_WHAT IS BEING ASKED_
Could you copy every entry exactly, with nothing changed?

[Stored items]

★ ★ ★

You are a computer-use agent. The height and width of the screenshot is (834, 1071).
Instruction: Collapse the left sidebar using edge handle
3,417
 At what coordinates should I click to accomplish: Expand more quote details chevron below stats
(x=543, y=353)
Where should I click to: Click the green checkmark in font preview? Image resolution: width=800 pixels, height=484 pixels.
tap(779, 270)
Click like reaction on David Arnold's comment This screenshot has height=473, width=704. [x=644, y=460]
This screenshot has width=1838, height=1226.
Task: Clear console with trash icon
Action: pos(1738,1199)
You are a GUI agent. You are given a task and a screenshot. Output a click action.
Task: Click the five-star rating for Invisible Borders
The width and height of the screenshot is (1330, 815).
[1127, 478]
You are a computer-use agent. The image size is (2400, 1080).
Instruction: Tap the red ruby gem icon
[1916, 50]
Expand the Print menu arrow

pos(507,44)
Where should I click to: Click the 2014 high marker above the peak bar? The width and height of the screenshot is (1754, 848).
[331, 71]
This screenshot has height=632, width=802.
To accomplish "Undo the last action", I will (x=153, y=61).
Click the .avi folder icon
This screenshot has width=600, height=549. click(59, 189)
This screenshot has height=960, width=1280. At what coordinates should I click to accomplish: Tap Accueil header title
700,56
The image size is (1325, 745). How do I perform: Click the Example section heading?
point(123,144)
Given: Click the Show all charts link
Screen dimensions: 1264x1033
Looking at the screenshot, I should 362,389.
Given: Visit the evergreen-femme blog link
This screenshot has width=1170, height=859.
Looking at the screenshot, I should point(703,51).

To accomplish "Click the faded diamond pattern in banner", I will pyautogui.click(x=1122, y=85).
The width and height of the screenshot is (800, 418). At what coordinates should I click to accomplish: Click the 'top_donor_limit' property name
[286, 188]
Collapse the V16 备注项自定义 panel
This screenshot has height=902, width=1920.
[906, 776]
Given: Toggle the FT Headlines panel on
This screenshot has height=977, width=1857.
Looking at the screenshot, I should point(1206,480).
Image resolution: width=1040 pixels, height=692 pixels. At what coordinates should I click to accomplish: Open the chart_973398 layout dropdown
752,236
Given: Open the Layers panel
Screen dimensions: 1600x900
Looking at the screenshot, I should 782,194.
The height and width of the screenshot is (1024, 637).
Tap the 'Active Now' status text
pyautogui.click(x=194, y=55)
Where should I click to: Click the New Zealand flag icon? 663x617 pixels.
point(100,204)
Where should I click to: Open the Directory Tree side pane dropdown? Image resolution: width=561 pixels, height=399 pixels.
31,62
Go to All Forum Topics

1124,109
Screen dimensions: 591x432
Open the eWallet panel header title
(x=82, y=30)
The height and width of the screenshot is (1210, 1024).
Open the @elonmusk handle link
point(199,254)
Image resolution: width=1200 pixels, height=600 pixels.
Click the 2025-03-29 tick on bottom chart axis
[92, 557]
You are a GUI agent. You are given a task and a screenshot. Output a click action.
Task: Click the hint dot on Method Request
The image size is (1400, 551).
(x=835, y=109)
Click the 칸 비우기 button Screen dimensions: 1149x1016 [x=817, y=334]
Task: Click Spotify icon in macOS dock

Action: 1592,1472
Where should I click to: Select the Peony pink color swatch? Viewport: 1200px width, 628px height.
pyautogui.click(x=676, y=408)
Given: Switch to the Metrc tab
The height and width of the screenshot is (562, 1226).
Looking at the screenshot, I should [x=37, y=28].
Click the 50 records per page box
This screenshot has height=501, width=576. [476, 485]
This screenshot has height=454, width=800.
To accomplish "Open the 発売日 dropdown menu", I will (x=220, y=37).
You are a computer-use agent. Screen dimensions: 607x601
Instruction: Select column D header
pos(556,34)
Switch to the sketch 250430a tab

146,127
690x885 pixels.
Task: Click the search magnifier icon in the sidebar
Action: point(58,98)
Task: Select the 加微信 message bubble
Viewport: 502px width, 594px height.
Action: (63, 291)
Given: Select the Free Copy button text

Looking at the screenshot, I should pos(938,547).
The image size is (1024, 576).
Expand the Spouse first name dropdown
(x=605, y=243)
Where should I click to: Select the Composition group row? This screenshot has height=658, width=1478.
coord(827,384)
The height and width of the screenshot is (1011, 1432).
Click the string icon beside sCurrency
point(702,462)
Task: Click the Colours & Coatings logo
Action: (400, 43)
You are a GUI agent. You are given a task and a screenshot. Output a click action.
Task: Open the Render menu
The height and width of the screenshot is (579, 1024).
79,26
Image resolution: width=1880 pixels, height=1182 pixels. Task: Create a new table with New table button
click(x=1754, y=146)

★ ★ ★

_EXERCISE SOLUTION_
You are a computer-use agent. The height and width of the screenshot is (834, 1071).
Instruction: Collapse the left sidebar using edge handle
3,417
 At what coordinates should I click to accomplish: Expand more quote details chevron below stats
(x=543, y=353)
Where should I click to: Click the green checkmark in font preview? Image resolution: width=800 pixels, height=484 pixels.
tap(779, 270)
Click like reaction on David Arnold's comment This screenshot has height=473, width=704. [x=644, y=460]
This screenshot has width=1838, height=1226.
Task: Clear console with trash icon
Action: pos(1738,1199)
You are a GUI agent. You are given a task and a screenshot. Output a click action.
Task: Click the five-star rating for Invisible Borders
The width and height of the screenshot is (1330, 815).
[1127, 478]
You are a computer-use agent. The image size is (2400, 1080).
Instruction: Tap the red ruby gem icon
[1916, 50]
Expand the Print menu arrow

pos(507,44)
Where should I click to: Click the 2014 high marker above the peak bar? The width and height of the screenshot is (1754, 848).
[331, 71]
This screenshot has height=632, width=802.
To accomplish "Undo the last action", I will (x=153, y=61).
Click the .avi folder icon
This screenshot has width=600, height=549. click(59, 189)
This screenshot has height=960, width=1280. At what coordinates should I click to accomplish: Tap Accueil header title
700,56
The image size is (1325, 745). How do I perform: Click the Example section heading?
point(123,144)
Given: Click the Show all charts link
Screen dimensions: 1264x1033
Looking at the screenshot, I should 362,389.
Given: Visit the evergreen-femme blog link
This screenshot has width=1170, height=859.
Looking at the screenshot, I should point(703,51).

To accomplish "Click the faded diamond pattern in banner", I will pyautogui.click(x=1122, y=85).
The width and height of the screenshot is (800, 418). At what coordinates should I click to accomplish: Click the 'top_donor_limit' property name
[286, 188]
Collapse the V16 备注项自定义 panel
This screenshot has height=902, width=1920.
[906, 776]
Given: Toggle the FT Headlines panel on
This screenshot has height=977, width=1857.
Looking at the screenshot, I should point(1206,480).
Image resolution: width=1040 pixels, height=692 pixels. At what coordinates should I click to accomplish: Open the chart_973398 layout dropdown
752,236
Given: Open the Layers panel
Screen dimensions: 1600x900
Looking at the screenshot, I should 782,194.
The height and width of the screenshot is (1024, 637).
Tap the 'Active Now' status text
pyautogui.click(x=194, y=55)
Where should I click to: Click the New Zealand flag icon? 663x617 pixels.
point(100,204)
Where should I click to: Open the Directory Tree side pane dropdown? Image resolution: width=561 pixels, height=399 pixels.
31,62
Go to All Forum Topics

1124,109
Screen dimensions: 591x432
Open the eWallet panel header title
(x=82, y=30)
The height and width of the screenshot is (1210, 1024).
Open the @elonmusk handle link
point(199,254)
Image resolution: width=1200 pixels, height=600 pixels.
Click the 2025-03-29 tick on bottom chart axis
[92, 557]
You are a GUI agent. You are given a task and a screenshot. Output a click action.
Task: Click the hint dot on Method Request
The image size is (1400, 551).
(x=835, y=109)
Click the 칸 비우기 button Screen dimensions: 1149x1016 [x=817, y=334]
Task: Click Spotify icon in macOS dock

Action: 1592,1472
Where should I click to: Select the Peony pink color swatch? Viewport: 1200px width, 628px height.
pyautogui.click(x=676, y=408)
Given: Switch to the Metrc tab
The height and width of the screenshot is (562, 1226).
Looking at the screenshot, I should [x=37, y=28].
Click the 50 records per page box
This screenshot has height=501, width=576. [476, 485]
This screenshot has height=454, width=800.
To accomplish "Open the 発売日 dropdown menu", I will (x=220, y=37).
You are a computer-use agent. Screen dimensions: 607x601
Instruction: Select column D header
pos(556,34)
Switch to the sketch 250430a tab

146,127
690x885 pixels.
Task: Click the search magnifier icon in the sidebar
Action: point(58,98)
Task: Select the 加微信 message bubble
Viewport: 502px width, 594px height.
Action: (63, 291)
Given: Select the Free Copy button text

Looking at the screenshot, I should pos(938,547).
The image size is (1024, 576).
Expand the Spouse first name dropdown
(x=605, y=243)
Where should I click to: Select the Composition group row? This screenshot has height=658, width=1478.
coord(827,384)
The height and width of the screenshot is (1011, 1432).
Click the string icon beside sCurrency
point(702,462)
Task: Click the Colours & Coatings logo
Action: (400, 43)
You are a GUI agent. You are given a task and a screenshot. Output a click action.
Task: Open the Render menu
The height and width of the screenshot is (579, 1024).
79,26
Image resolution: width=1880 pixels, height=1182 pixels. Task: Create a new table with New table button
click(x=1754, y=146)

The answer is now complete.